■ GOAL: Please rewrite the stretch of lines from the one containing "Click the 保存済み saved tag" through the one containing "pyautogui.click(x=122, y=35)", requests included, and raise every coordinate in the answers by 51.
★ ★ ★ ★ ★ ★ ★
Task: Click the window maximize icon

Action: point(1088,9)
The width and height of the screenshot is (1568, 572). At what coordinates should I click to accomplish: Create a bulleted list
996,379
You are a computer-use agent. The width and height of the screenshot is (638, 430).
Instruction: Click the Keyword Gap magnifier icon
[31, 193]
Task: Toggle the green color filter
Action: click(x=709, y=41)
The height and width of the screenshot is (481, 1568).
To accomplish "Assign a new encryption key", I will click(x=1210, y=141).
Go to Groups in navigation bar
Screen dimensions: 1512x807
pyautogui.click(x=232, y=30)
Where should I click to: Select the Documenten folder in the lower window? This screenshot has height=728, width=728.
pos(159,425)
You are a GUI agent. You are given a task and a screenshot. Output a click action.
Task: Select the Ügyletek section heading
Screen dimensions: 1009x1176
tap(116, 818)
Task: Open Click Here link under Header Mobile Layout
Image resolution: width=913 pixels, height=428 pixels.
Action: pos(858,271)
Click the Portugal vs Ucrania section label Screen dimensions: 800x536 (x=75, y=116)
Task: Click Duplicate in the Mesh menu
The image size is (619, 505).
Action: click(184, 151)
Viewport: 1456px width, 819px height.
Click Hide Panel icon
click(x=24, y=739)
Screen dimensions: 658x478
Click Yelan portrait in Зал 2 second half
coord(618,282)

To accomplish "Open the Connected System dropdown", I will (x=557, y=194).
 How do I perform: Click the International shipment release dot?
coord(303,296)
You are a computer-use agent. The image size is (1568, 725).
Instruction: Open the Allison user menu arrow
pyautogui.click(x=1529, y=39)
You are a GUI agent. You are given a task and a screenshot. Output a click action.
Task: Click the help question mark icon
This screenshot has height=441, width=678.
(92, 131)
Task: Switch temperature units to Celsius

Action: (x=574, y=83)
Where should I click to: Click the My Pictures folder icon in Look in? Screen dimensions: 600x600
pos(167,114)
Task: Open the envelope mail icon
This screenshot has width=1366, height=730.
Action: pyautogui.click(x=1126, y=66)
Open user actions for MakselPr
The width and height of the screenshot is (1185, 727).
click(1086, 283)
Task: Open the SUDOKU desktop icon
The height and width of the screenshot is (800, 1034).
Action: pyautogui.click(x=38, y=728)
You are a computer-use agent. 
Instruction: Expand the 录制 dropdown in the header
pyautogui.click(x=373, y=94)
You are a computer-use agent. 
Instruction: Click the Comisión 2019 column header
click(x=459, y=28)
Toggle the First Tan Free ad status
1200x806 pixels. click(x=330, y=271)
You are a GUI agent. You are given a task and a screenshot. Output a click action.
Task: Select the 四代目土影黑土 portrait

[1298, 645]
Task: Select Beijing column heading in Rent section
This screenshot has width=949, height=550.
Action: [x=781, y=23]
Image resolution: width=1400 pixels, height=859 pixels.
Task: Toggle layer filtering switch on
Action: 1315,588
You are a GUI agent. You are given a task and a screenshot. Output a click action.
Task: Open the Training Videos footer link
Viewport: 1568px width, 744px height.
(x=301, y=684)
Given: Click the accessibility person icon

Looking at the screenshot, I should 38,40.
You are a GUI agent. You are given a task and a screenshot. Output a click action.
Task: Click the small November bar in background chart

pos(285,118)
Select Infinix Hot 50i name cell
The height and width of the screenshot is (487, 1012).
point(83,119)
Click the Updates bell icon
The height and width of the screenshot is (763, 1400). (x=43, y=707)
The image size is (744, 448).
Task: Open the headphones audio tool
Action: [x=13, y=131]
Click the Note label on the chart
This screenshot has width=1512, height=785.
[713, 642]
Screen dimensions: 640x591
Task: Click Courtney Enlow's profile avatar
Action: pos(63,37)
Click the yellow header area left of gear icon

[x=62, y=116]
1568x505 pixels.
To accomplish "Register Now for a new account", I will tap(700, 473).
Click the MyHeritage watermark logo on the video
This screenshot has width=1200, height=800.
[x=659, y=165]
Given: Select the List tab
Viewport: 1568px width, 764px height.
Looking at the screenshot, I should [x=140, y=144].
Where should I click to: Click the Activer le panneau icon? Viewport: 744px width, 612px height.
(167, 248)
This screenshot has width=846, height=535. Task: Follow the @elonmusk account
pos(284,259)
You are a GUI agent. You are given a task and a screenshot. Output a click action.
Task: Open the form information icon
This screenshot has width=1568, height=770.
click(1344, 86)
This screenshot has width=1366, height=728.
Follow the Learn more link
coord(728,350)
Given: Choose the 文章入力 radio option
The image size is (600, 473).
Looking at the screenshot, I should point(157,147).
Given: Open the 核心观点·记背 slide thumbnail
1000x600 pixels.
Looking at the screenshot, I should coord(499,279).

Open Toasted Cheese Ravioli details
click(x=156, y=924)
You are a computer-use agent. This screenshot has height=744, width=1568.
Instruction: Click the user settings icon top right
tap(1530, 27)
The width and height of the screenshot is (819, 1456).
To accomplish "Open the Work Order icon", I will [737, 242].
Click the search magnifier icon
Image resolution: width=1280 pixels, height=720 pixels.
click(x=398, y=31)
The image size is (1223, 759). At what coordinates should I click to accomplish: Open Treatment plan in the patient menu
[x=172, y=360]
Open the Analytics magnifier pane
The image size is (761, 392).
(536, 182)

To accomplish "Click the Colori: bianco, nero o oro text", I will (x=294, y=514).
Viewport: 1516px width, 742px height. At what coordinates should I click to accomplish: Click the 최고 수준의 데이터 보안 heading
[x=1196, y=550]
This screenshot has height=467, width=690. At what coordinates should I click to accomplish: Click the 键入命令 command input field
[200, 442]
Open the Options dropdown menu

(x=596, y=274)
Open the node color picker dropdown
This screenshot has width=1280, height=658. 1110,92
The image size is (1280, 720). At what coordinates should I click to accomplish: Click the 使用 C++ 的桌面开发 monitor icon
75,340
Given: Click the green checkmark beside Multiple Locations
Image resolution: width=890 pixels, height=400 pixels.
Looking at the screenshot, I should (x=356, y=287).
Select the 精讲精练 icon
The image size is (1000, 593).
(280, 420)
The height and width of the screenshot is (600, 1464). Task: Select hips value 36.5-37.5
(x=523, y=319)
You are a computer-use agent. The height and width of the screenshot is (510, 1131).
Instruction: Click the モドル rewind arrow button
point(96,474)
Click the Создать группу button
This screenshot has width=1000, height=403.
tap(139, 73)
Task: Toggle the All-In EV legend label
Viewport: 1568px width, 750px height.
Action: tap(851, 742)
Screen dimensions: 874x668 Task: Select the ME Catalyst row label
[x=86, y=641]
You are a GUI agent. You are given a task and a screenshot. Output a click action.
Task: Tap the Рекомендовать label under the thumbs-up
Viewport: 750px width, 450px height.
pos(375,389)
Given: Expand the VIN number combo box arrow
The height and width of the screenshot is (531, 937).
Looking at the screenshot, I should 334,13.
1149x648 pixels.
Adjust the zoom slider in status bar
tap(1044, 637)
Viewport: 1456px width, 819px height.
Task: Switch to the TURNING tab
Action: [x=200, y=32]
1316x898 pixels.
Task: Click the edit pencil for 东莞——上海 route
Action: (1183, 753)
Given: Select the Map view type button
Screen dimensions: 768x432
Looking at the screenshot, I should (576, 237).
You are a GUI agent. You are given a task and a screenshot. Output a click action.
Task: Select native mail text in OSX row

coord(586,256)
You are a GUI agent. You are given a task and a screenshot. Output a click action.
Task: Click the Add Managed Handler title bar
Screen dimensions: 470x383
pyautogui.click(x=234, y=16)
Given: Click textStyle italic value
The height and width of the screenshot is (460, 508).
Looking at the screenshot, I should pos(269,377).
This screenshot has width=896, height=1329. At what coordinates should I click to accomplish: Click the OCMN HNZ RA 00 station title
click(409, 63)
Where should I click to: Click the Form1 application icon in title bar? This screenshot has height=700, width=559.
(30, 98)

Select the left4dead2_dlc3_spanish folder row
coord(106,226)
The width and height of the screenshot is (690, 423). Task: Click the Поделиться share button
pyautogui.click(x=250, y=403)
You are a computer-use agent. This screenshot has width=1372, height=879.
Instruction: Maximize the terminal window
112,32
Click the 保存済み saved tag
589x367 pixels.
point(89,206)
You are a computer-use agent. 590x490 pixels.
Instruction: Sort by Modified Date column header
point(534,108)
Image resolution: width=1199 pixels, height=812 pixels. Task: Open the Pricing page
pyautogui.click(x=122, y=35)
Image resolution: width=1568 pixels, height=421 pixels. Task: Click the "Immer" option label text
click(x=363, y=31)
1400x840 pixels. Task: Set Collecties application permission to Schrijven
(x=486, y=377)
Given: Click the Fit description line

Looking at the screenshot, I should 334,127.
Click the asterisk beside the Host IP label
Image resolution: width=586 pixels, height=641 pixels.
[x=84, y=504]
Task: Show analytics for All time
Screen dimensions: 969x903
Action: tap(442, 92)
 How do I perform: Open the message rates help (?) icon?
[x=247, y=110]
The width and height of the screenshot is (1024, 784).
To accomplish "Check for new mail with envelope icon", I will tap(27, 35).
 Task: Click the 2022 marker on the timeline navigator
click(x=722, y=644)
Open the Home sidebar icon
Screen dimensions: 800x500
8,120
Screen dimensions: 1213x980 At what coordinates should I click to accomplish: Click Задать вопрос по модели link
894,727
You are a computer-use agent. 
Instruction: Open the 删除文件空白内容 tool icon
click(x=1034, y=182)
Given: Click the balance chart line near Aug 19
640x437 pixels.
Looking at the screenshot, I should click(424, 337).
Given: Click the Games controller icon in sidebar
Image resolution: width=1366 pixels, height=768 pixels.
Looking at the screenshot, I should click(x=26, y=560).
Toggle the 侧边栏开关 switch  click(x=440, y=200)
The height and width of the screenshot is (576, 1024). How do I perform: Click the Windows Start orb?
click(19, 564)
★ ★ ★ ★ ★ ★ ★
■ EXERCISE RESULT:
Click the 保存済み saved tag
589x367 pixels.
point(140,257)
You are a computer-use agent. 590x490 pixels.
Instruction: Sort by Modified Date column header
point(585,159)
Image resolution: width=1199 pixels, height=812 pixels. Task: Open the Pricing page
pyautogui.click(x=173, y=86)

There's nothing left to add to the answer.